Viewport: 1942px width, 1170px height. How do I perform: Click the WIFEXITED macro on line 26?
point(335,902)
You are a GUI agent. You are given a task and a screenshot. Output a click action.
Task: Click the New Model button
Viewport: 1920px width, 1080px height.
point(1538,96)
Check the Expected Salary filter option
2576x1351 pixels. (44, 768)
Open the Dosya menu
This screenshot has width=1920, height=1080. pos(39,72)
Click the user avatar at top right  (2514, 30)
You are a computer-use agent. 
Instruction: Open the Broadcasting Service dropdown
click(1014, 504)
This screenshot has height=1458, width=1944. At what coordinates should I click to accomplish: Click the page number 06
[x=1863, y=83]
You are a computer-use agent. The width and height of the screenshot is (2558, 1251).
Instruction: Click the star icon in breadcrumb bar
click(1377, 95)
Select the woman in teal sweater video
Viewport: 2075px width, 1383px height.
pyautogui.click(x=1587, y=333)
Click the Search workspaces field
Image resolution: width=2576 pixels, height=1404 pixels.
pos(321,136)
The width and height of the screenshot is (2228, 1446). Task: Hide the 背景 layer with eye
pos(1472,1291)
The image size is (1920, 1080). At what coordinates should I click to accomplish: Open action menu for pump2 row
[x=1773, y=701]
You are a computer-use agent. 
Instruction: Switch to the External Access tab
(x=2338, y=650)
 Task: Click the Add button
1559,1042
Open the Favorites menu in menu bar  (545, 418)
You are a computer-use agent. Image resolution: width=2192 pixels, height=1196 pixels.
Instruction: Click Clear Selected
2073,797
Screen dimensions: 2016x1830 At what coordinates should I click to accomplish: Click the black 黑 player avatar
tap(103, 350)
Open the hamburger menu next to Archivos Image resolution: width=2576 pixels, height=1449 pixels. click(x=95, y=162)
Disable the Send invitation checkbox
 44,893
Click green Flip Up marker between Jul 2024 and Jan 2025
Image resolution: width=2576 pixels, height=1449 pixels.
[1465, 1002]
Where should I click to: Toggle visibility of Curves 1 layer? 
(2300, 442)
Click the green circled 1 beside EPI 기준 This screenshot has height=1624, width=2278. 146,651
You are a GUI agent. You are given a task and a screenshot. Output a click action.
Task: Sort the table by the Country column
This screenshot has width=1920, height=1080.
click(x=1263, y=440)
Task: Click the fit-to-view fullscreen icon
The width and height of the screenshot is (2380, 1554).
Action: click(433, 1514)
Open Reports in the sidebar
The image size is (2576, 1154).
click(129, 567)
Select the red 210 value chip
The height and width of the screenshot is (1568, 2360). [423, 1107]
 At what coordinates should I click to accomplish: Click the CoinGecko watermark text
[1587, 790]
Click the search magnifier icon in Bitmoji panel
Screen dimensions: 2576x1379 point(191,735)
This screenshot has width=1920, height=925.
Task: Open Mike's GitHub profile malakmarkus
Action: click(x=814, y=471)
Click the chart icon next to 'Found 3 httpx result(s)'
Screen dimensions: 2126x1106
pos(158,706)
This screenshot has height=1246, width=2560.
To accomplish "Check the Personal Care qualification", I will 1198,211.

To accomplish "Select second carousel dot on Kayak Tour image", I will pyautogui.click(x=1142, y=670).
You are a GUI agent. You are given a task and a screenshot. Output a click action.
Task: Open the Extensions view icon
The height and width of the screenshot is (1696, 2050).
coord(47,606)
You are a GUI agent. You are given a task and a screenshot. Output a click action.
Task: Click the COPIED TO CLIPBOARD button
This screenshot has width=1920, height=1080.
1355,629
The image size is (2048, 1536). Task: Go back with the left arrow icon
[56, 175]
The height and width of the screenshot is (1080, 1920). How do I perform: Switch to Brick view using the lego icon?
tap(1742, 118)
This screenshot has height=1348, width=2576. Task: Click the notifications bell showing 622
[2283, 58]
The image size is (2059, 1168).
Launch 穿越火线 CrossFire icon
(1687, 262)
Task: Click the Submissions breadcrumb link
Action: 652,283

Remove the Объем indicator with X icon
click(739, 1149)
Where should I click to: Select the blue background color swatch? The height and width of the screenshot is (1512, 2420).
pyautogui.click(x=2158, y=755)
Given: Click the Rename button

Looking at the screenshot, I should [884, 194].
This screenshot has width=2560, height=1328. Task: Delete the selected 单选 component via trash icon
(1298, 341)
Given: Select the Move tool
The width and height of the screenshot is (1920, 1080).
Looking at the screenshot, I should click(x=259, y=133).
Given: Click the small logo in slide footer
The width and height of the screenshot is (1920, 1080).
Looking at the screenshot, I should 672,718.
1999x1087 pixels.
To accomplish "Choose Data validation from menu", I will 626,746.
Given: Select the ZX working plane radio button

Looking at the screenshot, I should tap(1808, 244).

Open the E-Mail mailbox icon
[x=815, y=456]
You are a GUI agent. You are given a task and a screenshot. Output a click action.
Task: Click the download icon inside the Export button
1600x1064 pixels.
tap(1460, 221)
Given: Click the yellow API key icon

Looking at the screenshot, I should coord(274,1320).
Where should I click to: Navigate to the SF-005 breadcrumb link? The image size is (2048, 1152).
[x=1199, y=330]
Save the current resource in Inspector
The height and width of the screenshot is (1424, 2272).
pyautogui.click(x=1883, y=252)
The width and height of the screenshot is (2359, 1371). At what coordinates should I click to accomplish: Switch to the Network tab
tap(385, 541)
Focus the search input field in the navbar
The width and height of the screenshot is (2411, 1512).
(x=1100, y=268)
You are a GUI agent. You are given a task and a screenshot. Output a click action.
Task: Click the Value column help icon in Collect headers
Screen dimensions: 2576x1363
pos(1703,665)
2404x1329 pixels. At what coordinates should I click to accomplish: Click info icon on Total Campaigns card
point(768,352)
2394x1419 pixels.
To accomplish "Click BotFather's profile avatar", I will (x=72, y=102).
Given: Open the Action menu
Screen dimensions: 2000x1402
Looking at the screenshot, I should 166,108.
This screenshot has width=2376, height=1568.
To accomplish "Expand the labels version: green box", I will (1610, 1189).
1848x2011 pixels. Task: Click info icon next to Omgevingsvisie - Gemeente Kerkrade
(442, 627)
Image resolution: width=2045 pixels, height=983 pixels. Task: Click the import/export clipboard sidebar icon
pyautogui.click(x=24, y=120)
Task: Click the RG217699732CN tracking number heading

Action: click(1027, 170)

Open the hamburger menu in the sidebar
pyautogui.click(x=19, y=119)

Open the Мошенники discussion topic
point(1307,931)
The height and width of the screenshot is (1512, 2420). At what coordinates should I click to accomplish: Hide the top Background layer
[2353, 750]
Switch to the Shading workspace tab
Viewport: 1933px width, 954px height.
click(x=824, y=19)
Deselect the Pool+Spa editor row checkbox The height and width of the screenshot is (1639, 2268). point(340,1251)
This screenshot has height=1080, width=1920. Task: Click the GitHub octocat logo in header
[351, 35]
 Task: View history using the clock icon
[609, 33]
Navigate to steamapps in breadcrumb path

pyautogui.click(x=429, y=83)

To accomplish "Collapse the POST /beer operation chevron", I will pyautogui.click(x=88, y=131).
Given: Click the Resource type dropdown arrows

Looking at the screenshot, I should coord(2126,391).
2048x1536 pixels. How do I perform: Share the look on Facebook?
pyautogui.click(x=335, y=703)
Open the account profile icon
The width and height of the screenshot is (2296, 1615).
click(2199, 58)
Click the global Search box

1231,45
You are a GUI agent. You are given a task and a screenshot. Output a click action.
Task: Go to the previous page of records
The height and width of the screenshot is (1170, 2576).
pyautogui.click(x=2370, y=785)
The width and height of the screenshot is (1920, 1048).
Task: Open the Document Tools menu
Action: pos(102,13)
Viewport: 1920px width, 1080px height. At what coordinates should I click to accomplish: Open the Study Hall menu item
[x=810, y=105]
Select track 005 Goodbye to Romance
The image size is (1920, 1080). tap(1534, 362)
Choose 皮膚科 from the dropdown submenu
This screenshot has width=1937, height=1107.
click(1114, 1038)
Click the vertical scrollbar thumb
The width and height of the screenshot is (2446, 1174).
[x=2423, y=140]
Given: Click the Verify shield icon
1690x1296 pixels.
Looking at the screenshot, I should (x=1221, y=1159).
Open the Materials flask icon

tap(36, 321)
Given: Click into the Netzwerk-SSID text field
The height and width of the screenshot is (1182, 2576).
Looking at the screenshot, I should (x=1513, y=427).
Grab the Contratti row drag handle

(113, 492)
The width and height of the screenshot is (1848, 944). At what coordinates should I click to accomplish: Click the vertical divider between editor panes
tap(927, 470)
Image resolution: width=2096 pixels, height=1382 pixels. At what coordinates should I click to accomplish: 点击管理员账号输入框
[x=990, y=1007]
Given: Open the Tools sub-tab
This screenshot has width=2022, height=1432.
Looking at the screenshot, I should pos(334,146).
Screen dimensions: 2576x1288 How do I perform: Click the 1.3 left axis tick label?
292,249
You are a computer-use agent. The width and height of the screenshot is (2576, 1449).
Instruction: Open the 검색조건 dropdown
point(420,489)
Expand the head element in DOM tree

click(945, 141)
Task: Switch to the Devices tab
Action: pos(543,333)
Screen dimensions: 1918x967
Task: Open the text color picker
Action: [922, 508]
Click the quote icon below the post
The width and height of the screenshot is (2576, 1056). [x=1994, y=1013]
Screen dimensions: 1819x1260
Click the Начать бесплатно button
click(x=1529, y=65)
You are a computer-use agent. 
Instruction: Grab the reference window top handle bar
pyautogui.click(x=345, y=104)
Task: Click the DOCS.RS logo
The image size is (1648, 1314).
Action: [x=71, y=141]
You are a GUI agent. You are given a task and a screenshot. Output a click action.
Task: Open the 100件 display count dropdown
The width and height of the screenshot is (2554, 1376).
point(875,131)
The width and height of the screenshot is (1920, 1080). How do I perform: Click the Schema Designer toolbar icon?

What to do: In the listing, find each line with the string "from" and copy it.

Output of the exercise:
To accomplish "Choose Data validation from menu", I will 626,746.
Choose 皮膚科 from the dropdown submenu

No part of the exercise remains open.